> **Dataset extract**
*-*-*
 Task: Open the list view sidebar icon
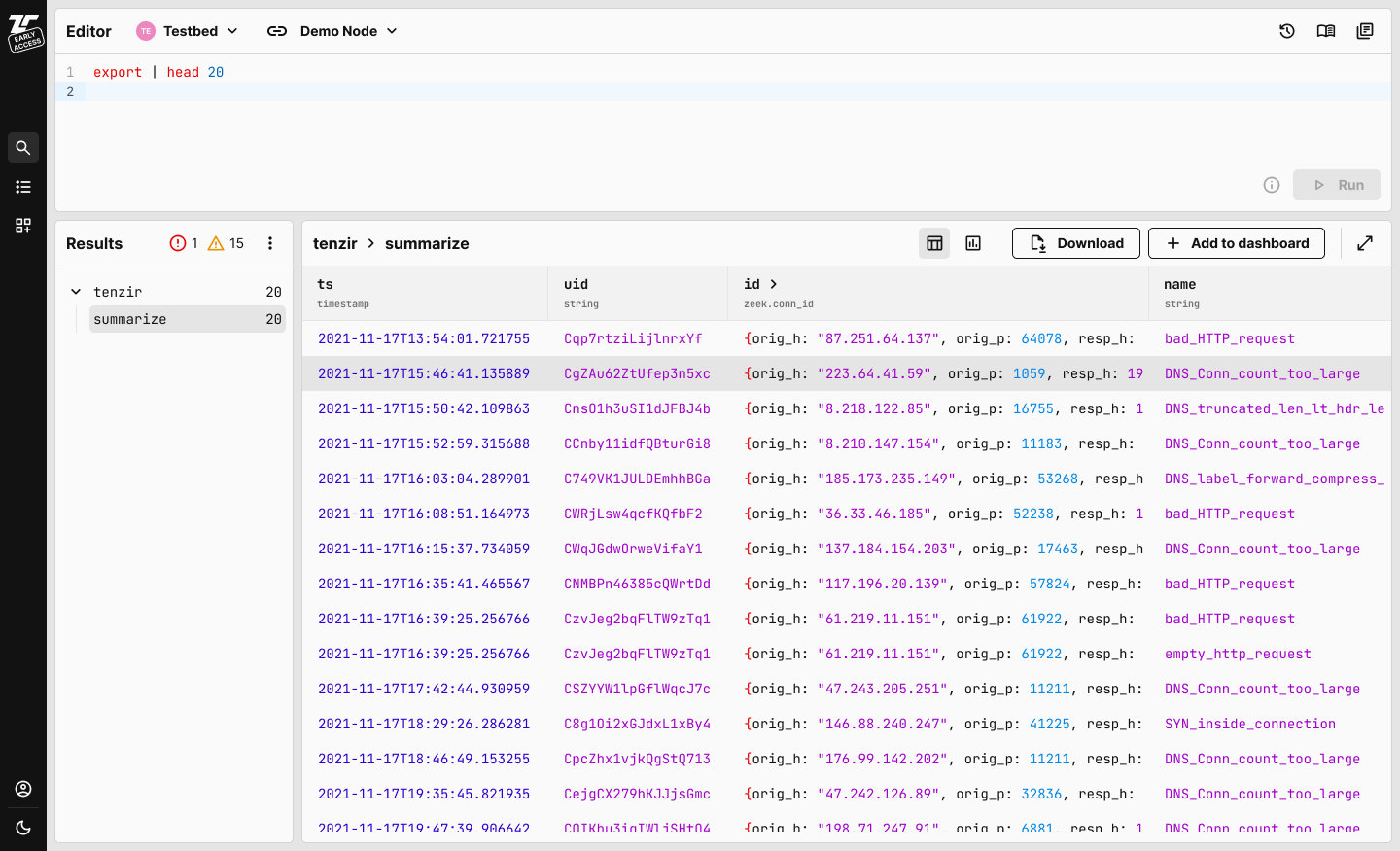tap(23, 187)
*-*-*
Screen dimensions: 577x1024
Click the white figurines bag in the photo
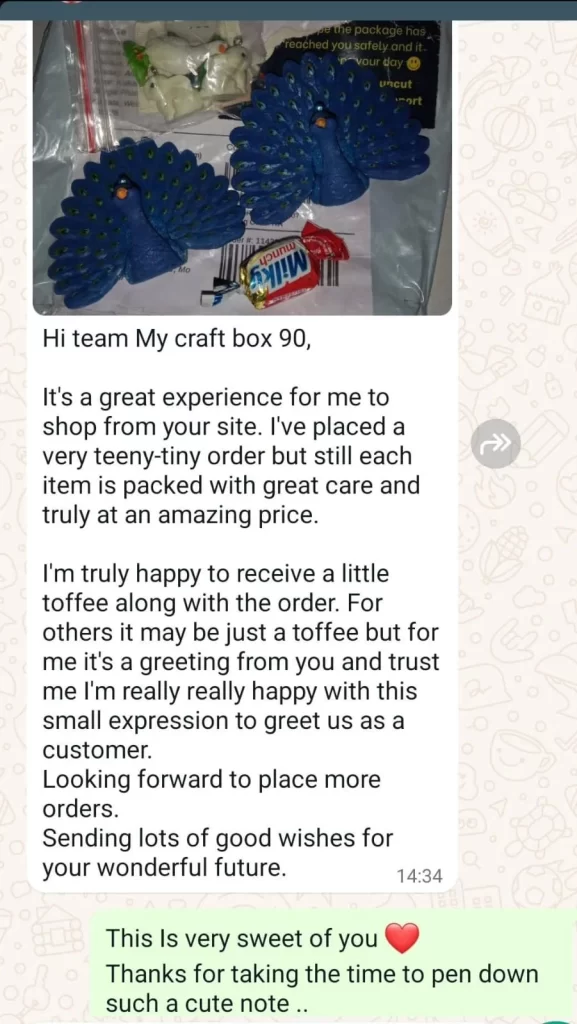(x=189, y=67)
*-*-*
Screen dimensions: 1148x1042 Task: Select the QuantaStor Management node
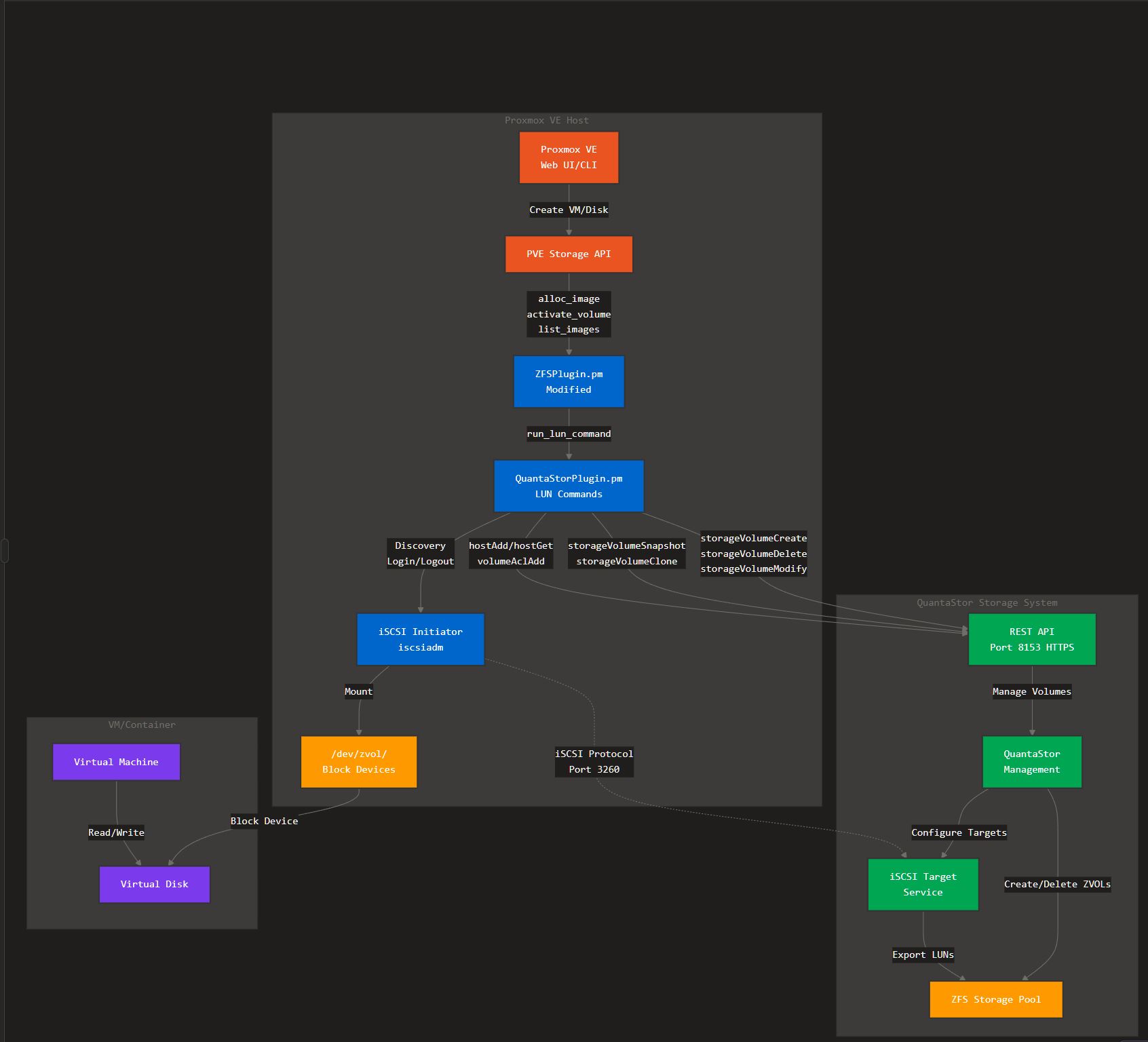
*-*-*
> **Short task**
Please reproduce the lines of the material above verbatim, beginning at the line that contains "Screen dimensions: 577x1024" and stopping after the line that contains "(x=189, y=67)". Leave the pictures out of your answer.

> **Response**
Screen dimensions: 577x1024
Click the white figurines bag in the photo
(x=189, y=67)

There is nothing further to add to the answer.